Then, I realised that Google runs Youtube, remembered all the recent changes
in particular, my face turned green and I puked up a little inside...

If they can mess up such good service when it was handed to them on a plate, I
have zero confidence in them in any new endeavours online, especially when the
cost is my privacy for perpetuity.

So, thanks but I'll continue to stay well away from social networking sites.

------
karpathy
I use Google+ fairly extensively for mid-sized "blogs" of a few paragraphs at
a time (usually anywhere from 2-4). I do maintain an actual blog, but lately
I've started to copy paste any blog entry I make into Google+.

There are many advantages to using Google+: \- Most notably, the audience is
just much bigger, and the engagement is much greater because there is nearly
zero friction to posting. I've been blogging for few years and G+ing (is that
even a word) only since it came out, but I have ~40 subscribers to my RSS and
~1400 followers on G+. Audience is a big deal. People don't really use RSS. I
get much more interaction on G+ than on my blog, and I like it.

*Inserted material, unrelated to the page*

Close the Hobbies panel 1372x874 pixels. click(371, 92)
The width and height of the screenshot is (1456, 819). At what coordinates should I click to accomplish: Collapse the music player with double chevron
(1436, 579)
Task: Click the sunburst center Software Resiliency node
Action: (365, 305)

\- you and your (presumably good) content are much more discoverable, which
allows you to grow your network and find more interesting people. It can also
act as a nice easily discoverable portfolio. How often will a random person
stumble by your blog? vs. How often will someone land on your G+ page? This
will only become more and more likely as Google integrates G+ with Every
thing.

\- maintaining a blog has some weird connotations that I can't quite put a
finger on. People sometimes ask me if I have a blog, and I always feel a
little awkward inside saying yes. These connotations are somehow absent when I
tell people I'm on G+. Maybe it's just the term and the way I hear it used, I
really don't know.

I don't understand your concerns about who _really_ stores the data, or the
like. Thank god I don't have to go through all that trouble just to be in
charge of some text boxes on the internet. And so what if Google can use my
posts to learn more about me and give me more targetted ads? I just see that
as a win on my side once again-- I don't want to see mortgage ads on my
banners or something.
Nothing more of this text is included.